Para mostrar su rechazo al diálogo del Gobierno con la banda terrorista


Fotos: Ruth VelascoMadrid. MDO
La asistencia a la manifestación del 4 de junio contra ETA fue masiva. A la concentración, convocada por la Asociación de Víctimas del Terrorismo (AVT) asistieron miles de personas que recorrieron desde las seis de la tarde y durante más de dos horas la calle Príncipe de Vergara, desde la glorieta de López de Hoyos hasta la plaza de la República Dominicana, para mostrar su
rechazo a un eventual diálogo del Gobierno con ETA. Pancartas con el lema "Por ellos, por todos no negociación. No en mi nombre" y gritos pidiendo la dimisión del Alto Comisionado para las Víctimas del Terrorismo, Gregorio Peces Barba, o contra el presidente del ejecutivo central, José Luis Rodríguez Zapatero, marcaron el transcurso de una marcha en la que también se pudieron ver banderas de España y de distintas Comunidades Autónomas, entre ellas muchas ikurriñas.

"No en mi nombre" era una de las pancartas que portaban la mayoría de los manifestantes. Otras hacían referencia al Partido Comunista de las Tierras Vascas en la que se leía "PCTV=ETA". "Derrotar a ETA por la libertad", "Negociar es claudicar" o "ETA=Mafia" o una en inglés que decía: "ETA Terrorist Group" (ETA, Grupo Terrorista). También se podían ver numerosos paraguas blancos adornados en los laterales por la bandera española y la ikurriña, así como numerosas pancartas que mostraban fotografías de víctimas de ETA y carteles que incidían: "Derrota policial de ETA" o "10 treguas 1.000 muertos". El PSOE también fue objeto de algunos de los lemas como el de "PSOE ven con nosotros", "PSOE defínete" u otra en la que se componía un juego con el nombre de ZP (Rodríguez Zapatero en el anagrama de la campaña electoral de 2004) y ETA "zETAp".

Entre los políticos que acudieron a la marcha, portando una pancarta con el lema "Libertad con dignidad", destacaba la presencia de numerosos miembros del PP, encabezados por su presidente, Mariano Rajoy, y el secretario general del partido, Ángel Acebes, mientras que no había ningún representante del PSOE ni de IU. También acudió a la protesta el ex presidente del Gobierno José María Aznar -acompañado de su esposa, Ana Botella-, en su carácter de víctima del terrorismo si bien no se situó en las primeras líneas de cabecera con el resto de los políticos por cuestiones de seguridad. Los asistentes le gritaron "presidente, presidente" y "Zapatero embustero, Zapatero embustero". Entre los concentrados media hora antes de iniciarse la protesta se encontraban las víctimas de ETA Irene Villa y su madre, quienes también recibieron los aplausos de los manifestantes. Además, también esperaba el inicio de la manifestación el vicepresidente del Foro de Ermua, Mikel Buesa, junto a una pancarta con la frase "por la libertad no a la negociación".

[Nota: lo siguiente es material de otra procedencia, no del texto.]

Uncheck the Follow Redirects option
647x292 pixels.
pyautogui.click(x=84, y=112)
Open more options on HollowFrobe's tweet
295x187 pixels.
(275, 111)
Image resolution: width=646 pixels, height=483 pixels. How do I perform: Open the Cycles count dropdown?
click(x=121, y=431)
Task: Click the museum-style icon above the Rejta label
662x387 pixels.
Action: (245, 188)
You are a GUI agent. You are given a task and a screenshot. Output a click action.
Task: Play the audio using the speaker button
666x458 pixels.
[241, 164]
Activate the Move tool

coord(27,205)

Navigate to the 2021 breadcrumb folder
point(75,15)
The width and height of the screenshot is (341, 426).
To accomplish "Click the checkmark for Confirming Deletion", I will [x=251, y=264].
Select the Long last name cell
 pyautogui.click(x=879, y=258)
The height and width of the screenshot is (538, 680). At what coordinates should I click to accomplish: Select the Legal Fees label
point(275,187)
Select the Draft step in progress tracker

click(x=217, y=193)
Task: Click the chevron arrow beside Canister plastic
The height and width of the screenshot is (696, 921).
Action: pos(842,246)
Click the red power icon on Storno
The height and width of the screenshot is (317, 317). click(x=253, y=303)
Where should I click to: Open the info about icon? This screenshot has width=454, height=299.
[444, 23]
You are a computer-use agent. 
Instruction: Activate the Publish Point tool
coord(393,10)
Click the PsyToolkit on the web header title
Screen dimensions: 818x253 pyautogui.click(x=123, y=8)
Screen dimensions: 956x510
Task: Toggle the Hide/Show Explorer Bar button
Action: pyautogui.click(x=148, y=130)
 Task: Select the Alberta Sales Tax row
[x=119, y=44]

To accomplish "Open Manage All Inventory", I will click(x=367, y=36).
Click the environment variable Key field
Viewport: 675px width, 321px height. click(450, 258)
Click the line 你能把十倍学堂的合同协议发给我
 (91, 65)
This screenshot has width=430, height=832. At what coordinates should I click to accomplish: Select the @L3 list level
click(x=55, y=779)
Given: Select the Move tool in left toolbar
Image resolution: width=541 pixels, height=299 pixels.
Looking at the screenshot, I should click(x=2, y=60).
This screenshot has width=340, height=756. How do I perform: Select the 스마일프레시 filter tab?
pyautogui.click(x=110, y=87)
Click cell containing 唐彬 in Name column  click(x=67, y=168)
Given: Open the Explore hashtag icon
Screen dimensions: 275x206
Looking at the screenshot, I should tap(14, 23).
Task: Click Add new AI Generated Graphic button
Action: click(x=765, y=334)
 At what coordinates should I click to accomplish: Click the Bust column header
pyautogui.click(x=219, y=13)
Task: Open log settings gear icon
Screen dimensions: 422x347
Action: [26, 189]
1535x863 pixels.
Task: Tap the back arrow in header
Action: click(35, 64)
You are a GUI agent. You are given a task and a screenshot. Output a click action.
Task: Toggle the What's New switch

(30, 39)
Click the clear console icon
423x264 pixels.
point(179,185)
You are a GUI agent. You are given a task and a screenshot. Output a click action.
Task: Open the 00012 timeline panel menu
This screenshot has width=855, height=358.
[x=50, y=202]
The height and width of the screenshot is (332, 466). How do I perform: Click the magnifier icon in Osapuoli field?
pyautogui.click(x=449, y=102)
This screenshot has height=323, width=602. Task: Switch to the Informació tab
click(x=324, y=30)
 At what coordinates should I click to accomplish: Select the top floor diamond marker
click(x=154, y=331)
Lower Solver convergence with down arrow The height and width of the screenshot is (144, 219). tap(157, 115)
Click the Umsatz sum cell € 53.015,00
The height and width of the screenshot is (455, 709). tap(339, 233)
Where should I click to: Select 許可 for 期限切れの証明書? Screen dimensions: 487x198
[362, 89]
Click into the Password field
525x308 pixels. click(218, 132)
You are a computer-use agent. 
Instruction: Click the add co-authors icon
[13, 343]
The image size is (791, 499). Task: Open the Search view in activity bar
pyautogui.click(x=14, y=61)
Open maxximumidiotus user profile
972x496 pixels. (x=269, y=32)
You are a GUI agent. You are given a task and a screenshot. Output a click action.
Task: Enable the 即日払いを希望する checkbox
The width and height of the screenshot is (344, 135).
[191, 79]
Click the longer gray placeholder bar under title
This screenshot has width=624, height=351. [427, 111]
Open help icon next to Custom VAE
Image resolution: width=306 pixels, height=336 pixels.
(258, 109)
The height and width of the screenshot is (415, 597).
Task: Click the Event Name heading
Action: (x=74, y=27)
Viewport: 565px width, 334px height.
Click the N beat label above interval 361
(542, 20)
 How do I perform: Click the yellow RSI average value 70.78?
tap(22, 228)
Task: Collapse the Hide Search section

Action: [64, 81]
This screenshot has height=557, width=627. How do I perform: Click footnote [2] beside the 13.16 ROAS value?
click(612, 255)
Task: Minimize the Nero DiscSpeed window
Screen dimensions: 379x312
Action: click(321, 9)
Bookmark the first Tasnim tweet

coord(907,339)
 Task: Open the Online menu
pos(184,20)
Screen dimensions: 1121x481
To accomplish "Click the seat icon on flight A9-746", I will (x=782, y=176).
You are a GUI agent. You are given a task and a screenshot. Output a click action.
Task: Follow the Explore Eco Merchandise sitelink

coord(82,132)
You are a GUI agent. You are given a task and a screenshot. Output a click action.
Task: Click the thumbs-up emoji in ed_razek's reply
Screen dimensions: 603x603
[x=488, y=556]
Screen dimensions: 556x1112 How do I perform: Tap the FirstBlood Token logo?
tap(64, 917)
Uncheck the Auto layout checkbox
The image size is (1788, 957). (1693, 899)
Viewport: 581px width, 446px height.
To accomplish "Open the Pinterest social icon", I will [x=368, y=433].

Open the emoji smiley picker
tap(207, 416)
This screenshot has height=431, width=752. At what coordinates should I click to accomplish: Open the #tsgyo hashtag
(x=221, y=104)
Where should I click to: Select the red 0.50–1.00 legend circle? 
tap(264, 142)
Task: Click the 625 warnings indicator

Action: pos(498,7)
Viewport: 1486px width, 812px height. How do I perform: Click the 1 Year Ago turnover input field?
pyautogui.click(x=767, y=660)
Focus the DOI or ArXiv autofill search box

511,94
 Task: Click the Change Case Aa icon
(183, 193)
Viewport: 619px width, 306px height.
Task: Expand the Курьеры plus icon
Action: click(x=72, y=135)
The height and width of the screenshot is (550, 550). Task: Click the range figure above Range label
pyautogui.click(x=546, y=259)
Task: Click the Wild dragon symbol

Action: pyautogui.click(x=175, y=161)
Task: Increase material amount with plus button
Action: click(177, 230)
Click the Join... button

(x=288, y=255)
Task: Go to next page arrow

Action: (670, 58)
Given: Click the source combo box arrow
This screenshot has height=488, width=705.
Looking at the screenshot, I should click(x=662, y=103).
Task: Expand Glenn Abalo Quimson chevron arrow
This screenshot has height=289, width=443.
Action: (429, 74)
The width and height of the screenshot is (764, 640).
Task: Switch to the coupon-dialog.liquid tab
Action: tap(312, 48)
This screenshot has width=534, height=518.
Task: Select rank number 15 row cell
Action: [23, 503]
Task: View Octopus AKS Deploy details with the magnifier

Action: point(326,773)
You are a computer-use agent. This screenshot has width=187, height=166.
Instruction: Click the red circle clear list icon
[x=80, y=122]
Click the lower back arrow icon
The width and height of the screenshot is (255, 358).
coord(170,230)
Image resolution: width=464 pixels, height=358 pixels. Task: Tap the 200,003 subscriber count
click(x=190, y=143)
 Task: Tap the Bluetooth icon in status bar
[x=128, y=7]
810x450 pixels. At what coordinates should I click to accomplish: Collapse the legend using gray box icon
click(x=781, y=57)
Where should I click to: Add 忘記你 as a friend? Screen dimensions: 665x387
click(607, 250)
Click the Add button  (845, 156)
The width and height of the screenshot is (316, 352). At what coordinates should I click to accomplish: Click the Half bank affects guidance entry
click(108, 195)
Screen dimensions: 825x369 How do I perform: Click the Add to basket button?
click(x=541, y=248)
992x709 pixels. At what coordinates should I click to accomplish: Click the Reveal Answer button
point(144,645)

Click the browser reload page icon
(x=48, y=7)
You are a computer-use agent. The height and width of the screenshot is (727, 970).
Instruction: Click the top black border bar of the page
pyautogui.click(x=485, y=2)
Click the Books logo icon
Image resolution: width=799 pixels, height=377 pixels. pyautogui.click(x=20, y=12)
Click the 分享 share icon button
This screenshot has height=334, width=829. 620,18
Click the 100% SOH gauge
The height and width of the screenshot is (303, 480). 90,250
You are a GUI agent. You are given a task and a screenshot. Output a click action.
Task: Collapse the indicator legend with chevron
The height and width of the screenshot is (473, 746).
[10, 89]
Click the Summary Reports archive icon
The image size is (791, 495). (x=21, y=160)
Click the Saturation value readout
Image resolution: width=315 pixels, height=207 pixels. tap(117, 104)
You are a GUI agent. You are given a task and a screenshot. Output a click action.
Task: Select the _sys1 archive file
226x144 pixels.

Los convocantes, la Asociación de Víctimas del Terrorismo (AVT), quisieron que hasta el recorrido de esta manifestación por Madrid fuera diferente. La protesta partió desde la calle Príncipe de Vergara, esquina con López de Hoyos, donde se realizó una ofrenda floral para homenajear a las siete personas, cinco militares y dos civiles, que cerca de este lugar fueron asesinadas por ETA el 21 de junio de 1993. A continuación, la marcha prosiguió hasta la Plaza de la República Dominicana, donde se celebró otro acto de recuerdo a las víctimas que allí resultaron asesinadas, doce guardias civiles, el 14 de julio de 1986. Tras ello, la periodista Isabel San Sebastián y el presidente de la AVT, Francisco José Alcaraz, leyeron sendos manifiestos en los que mostraron su rechazo al terrorismo.

Un día antes de la manifestación Madridiario entrevistó a Francisco José Alcalraz, presidente de la AVT, quien aseguró a este diario que la manifestación convocada no era partidist". Aseguró no esperar la asistencia de ningún miembro del Gobierno. "Entendería que al Gobierno le apeteciera más ir a esa manifestación" (la de Batasuna) y dijo que las víctimas "protestarán contra la negociación con ETA, porque creen que "eso es rendirse".

Tras la manifestación PSOE e IU en la Asamblea manifestaron su "rechazo" y su "condena" al uso "partidista" que, a su juicio, hizo Esperanza Aguirre de un helicóptero de Emergencias 112 para "filmar" el acto de víctimas del terrorismo, mientras que el PP lo consideró "correcto". Por su parte, el Gobierno regional defendió "legitimidad" para usar un helicóptero adscrito a la misma en labores de prevención de riesgos y otras situaciones de emergencia.